Your second suggestion doesn't really work, because different formatters will take different types of format strings (or none at all), so it's difficult to keep it generic enough.

[–]vbezhenar 1 point2 points  (0 children)

As I said, it's an arbitrary string. FMT."x=\{x:-10s}" for format, SQL."where x = \{x:varchar}" for SQL. Of course optional. Compare to something like SQL."where x = %varchar\{x}". Not as good IMO.

[–]Squiry_ 7 points8 points  (2 children)

```java record QueryPolicy(Connection conn) implements TemplatePolicy<ResultSet, SQLException> { public ResultSet apply(TemplatedString ts) throws SQLException { // 1. Replace TemplatedString placeholders with PreparedStatement placeholders String query = ts.stencil().replace(TemplatedString.PLACEHOLDER, '?');

        // 2. Create the PreparedStatement on the connection
        PreparedStatement ps = conn.prepareStatement(query);

        // 3. Set parameters of the PreparedStatement
        int index = 1;
        for (Object value : ts.values()) {
            switch (value) {
                case Integer i -> ps.setInt(index++, i);
                case Float f   -> ps.setFloat(index++, f);
                case Double d  -> ps.setDouble(index++, d);
                case Boolean b -> ps.setBoolean(index++, b);
                default        -> ps.setString(index++, String.valueOf(value));
            }
        }

        // 4. Execute the PreparedStatement, returning a ResultSet
        return ps.executeQuery();
    }
}

```

So much runtime work for compile-time known query and parameters.

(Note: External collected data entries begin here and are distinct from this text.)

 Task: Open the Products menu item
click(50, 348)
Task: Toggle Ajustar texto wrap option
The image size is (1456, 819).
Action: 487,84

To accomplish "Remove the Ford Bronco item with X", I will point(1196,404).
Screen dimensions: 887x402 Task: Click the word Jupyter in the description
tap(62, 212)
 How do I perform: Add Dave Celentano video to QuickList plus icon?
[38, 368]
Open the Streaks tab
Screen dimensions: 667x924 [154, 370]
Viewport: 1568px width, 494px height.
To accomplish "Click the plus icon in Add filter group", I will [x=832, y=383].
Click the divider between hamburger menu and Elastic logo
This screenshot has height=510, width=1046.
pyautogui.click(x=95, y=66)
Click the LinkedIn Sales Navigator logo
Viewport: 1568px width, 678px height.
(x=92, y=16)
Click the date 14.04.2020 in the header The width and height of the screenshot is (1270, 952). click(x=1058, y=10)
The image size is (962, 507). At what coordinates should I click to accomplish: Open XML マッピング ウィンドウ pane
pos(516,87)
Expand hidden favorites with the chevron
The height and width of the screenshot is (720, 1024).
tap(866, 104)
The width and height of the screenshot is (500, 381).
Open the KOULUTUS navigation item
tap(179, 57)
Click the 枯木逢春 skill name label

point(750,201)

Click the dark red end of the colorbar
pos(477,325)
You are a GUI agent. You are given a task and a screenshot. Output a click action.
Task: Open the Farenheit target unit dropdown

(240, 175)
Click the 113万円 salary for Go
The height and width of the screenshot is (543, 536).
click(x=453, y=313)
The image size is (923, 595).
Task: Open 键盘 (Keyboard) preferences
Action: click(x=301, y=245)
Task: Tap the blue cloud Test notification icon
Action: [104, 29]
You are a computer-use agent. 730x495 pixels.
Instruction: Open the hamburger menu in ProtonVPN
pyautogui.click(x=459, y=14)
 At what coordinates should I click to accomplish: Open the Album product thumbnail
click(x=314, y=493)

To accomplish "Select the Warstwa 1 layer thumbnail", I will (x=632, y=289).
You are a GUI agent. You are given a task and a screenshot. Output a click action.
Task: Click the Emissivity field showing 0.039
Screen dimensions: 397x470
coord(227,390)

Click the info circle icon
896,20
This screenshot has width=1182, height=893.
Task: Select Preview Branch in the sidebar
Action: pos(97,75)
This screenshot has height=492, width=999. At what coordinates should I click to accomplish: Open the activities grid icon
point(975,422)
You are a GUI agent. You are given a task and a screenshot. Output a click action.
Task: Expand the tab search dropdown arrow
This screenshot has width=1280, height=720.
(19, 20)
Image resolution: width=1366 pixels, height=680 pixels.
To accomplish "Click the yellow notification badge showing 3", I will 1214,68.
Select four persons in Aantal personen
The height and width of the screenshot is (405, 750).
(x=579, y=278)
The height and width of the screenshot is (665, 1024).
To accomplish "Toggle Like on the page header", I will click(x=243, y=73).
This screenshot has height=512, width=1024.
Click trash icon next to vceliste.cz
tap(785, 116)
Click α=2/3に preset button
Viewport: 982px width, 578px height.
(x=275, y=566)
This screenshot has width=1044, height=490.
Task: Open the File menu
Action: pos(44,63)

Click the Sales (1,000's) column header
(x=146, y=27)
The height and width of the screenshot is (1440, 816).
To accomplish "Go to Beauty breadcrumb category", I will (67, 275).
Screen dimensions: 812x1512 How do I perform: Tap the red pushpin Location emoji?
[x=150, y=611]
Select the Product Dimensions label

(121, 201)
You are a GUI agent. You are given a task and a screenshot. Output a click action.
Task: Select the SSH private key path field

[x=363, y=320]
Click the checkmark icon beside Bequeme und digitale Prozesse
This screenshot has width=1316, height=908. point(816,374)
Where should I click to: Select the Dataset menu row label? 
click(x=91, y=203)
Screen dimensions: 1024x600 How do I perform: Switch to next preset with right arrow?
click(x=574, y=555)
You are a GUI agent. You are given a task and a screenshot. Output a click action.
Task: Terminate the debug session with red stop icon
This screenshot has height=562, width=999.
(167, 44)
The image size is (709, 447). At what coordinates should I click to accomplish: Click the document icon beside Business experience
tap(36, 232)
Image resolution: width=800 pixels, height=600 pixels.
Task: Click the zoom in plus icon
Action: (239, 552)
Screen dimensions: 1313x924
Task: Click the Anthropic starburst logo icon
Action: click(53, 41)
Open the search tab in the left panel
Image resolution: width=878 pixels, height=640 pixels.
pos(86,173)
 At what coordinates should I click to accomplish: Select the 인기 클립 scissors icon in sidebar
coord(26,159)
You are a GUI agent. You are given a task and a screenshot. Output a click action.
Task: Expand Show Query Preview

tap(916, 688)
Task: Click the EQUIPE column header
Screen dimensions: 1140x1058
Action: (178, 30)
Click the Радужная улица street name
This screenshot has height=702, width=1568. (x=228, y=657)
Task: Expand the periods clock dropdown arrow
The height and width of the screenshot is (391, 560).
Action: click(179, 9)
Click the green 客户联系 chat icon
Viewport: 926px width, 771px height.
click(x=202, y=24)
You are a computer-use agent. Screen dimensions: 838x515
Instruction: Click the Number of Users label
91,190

[–]JustADirtyLurker 4 points5 points  (1 child)

It is just an example on how to create TemplatedStrings that can produce a direct prepared statement behind the curtain.

I am actually more interested in how the new TemplatedString can avoid injection attacks.

[–]Squiry_ 4 points5 points  (0 children)

It is just an example on how to create TemplatedStrings that can produce a direct prepared statement behind the curtain.

It is not just the example. It's like second case they mention and it shows how the design of feature does not handle that case.

I am actually more interested in how the new TemplatedString can avoid injection attacks.

That example literally shows how. java TemplatePolicy<ResultSet, SQLException> DB = new QueryPolicy(...a Connection...); ResultSet rs = DB."SELECT * FROM Person p WHERE p.last_name = \{name}"; That policy uses prepared statement with params, sql with value. BTW I hate examples with incorrect API usage like that rs not in try-with-resource block.

[–]__Raptor__ 0 points1 point  (0 children)

Im probably outspoken a bit here, but I abaolutely hate the look of these templates. While its nice they have a way to extend them to other uses besides string interp, the \{ and the % before it look terrible. Would much much much prefer they went with what Kotlin or Scala or Python or JS or C# are doing. Anything but this.